Trivial Factor Eliminations: 12k's

Base Released

[MyDogBuster]

Riesel Base 491
Conjectured k = 40
Covering Set = 3, 41
Trivial Factors k == 1 mod 2(2) and k == 1 mod 3(3) and k == 1 mod 7(7)

Found Primes: 13k's File attached

Trivial Factor Eliminations: 6k's

Conjecture Proven

[MyDogBuster]

Sierp Base 491
Conjectured k = 40
Covering Set = 3, 41
Trivial Factors k == 1 mod 2(2) and k == 2 mod 3(3) and k == 6 mod 7(7)

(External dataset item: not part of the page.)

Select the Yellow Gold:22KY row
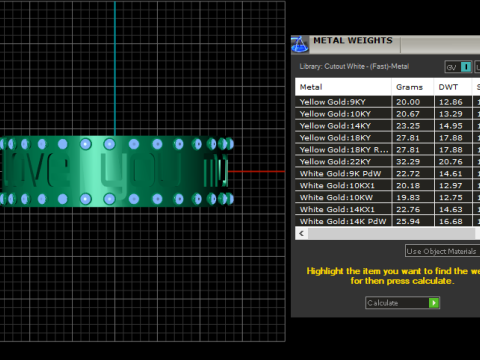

Found Primes: 13k's File attached

Trivial Factor Eliminations: 6k's

Conjecture Proven

[gd_barnes]

Reserving R257...

Proven with a highest prime of 42*257^58-1.

[mdettweiler]

To test the latest new-bases script, I decided to take a whack at a few of the lowest untested Sierpinski conjectures. Here's my results:

Sierp. base 279: conjectured k 6, proven, primes:
2*279^4+1
4*279^1+1

Sierp. base 349: conjectured k 6, proven, primes:
4*349^3+1
k=2 was eliminated by trivial factors.

Sierp. base 384: conjectured k 6, proven, primes:
2*384^1+1
3*384^1+1
4*384^21+1
5*384^2+1
k=1 is a GFN.

Sierp. base 454: conjectured k 6, proven, primes:
3*454^2+1
4*454^3+1
k=2 and k=5 eliminated by trivial factors; k=1 is a GFN.

Sierp. base 489: conjectured k 6, proven, primes:
2*489^2+1
4*489^5+1

That's all for now...don't want to inundate Gary with too many of these.